We are happy to announce that the following paper has been accepted
for publication at the 11th International Conference on Document
Analysis and Recognition (ICDAR) that will take place at Beijing, China,
on September 18 - 21, 2011:
Guillaume Lazzara (1), Roland Levillain (1), Thierry Géraud (1),
Yann Jacquelet (1), Julien Marquegnies (1), Arthur Crépin-Leblond (1)
A Free Software Framework
for Document Image Analysis
http://publis.lrde.epita.fr/201109-ICDAR
(1) EPITA Research and Development Laboratory (LRDE)

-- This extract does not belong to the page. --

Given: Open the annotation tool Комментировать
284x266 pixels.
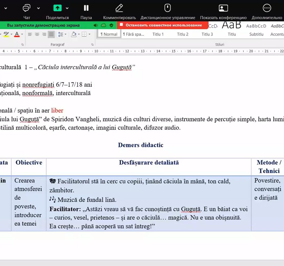Looking at the screenshot, I should pos(119,8).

Electronic documents are being more and more usable tanks to better and
more affordable network, storage and computational equipment. But in
order to benefit from computer-aided document management, paper
documents must be digitized and analyzed. This task may be challenging
at several levels. Data may be of multiple types thus requiring
different adapted processing chains. The tools to be developed should
also take into account the needs and knowledge of users, ranging from a
simple graphical application to a complete programming framework.
Finally, the data sets to process may be large. In this paper, we expose
a set of features that a Document Image Analysis framework should
provide to address the previous issues. These ideas are implemented as
an open source module built on top of a generic and efficient image
processing platform. Our solution features services such as
preprocessing filters, text detection, page segmentation and document
reconstruction (as XML, PDF or HTML documents). This framework, composed
of reusable software components, can be used to create full-fledged
graphical applications, small utilities, or processing chains to be
integrated into third-party projects.